For Galper, Marino and Mintz represented the perfect messengers for what he was trying to get at not only in terms of his endless, personal pursuits as a musician, but in the development of that which he had been hearing and envisioning for quite some time conceptuallythe freedom of playing jazz with looser parameters in terms of time and musical shape. His approach to playing bebop with master saxophonist Phil Woods in the 1980's bore marks of these revelations, making bassist Marino the perfect foil for his musical ambitions. "Tony was and is a free player in bebopper's clothing, he can cover anything," remarks Galper. He was alerted to Mintz's unique skill set by listening to Johnson's solo recordings on the Seattle based Origin Records label.
Galper's career has been a succession of time spent with jazz masters, followed by periods of personal innovations that have helped blaze the evolutionary path of jazz. In between periods on the road with jazz masters Chet Baker (1965-68), Cannonball Adderly (1973-75) and Phil Woods (1980-1990), Galper left his mark as a bandleader, including historic alliances featuring Randy Brecker and Michael Brecker that both delved into electric fusion and modern, post-bop acoustic jazz. He gained a reputation as a high risk player, who had no fear of taking chances. "I go for the ring, everytime I play. I want to maximize every moment," he says.
Through it all, the ground floor principles of the rubato style began to organically take precedence in his playing. "It had always been part of my playing, because I get bored easily, and when I get bored, I go out. It was just something that was a part of my playing, an element, I never thought about it as a thing in itself. I was the first one to be playing free on tunes," he recalls. His time spent with Sam Rivers in the mid-'60s facilitated this tendency in his playing, as the eclectic reedman like Galper, was a bebop warrior who gravitated towards freer ambitions. It would be some forty years before Galper would manifest those aspects of his playing into tangible form, namely his late career rubato revolution.

WRITTEN EXERCISE A:
Summarize the excerpt on Galper in two sentences.
WRITTEN EXERCISE B:
Decide whether each statement agrees with the excerpt on Galper: (i) Galper spent the 1980s on the road with Phil Woods; (ii) Galper says he had long regarded free playing as a thing in itself; (iii) Sam Rivers was a bebop player drawn toward freer ambitions.
WRITTEN EXERCISE C:
Print the excerpt on Galper from "Through it all, the" to "career rubato revolution.".

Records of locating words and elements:
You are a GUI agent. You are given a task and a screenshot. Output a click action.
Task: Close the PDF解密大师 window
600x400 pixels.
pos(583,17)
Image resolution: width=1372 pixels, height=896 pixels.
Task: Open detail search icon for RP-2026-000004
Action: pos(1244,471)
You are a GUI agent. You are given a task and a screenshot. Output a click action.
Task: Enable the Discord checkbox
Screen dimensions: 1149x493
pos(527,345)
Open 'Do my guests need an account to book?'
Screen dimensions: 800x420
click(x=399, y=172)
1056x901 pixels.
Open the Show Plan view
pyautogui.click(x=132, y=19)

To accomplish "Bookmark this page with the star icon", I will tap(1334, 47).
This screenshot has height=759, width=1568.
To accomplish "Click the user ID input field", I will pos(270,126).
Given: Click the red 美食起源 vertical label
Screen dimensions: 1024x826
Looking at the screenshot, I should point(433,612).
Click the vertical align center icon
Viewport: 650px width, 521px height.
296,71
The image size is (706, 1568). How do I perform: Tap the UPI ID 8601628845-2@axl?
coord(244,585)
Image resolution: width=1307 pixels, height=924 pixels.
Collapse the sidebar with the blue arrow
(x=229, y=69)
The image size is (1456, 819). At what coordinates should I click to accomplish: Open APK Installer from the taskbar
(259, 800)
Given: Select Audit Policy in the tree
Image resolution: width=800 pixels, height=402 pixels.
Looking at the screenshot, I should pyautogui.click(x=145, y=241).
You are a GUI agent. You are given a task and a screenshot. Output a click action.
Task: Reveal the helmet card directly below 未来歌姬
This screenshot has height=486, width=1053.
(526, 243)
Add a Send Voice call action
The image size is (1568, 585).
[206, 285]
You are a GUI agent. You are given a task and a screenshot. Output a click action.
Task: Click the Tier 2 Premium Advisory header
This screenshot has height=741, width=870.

EXPECTED ANSWER A:
Galper's career alternated between periods with jazz masters such as Chet Baker, Cannonball Adderly and Phil Woods and periods of personal innovation as a bandleader, and Marino and Mintz represented ideal messengers for his concept of playing jazz with looser parameters of time and musical shape. The rubato style, which he says had always been part of his playing and which his time with Sam Rivers in the mid-'60s encouraged, took some forty years to take tangible form as his late career rubato revolution.

EXPECTED ANSWER B:
(i) Yes: "Phil Woods (1980-1990)"
(ii) No: "I never thought about it as a thing in itself."
(iii) Yes: "was a bebop warrior who gravitated towards freer ambitions"

EXPECTED ANSWER C:
Through it all, the ground floor principles of the rubato style began to organically take precedence in his playing. "It had always been part of my playing, because I get bored easily, and when I get bored, I go out. It was just something that was a part of my playing, an element, I never thought about it as a thing in itself. I was the first one to be playing free on tunes," he recalls. His time spent with Sam Rivers in the mid-'60s facilitated this tendency in his playing, as the eclectic reedman like Galper, was a bebop warrior who gravitated towards freer ambitions. It would be some forty years before Galper would manifest those aspects of his playing into tangible form, namely his late career rubato revolution.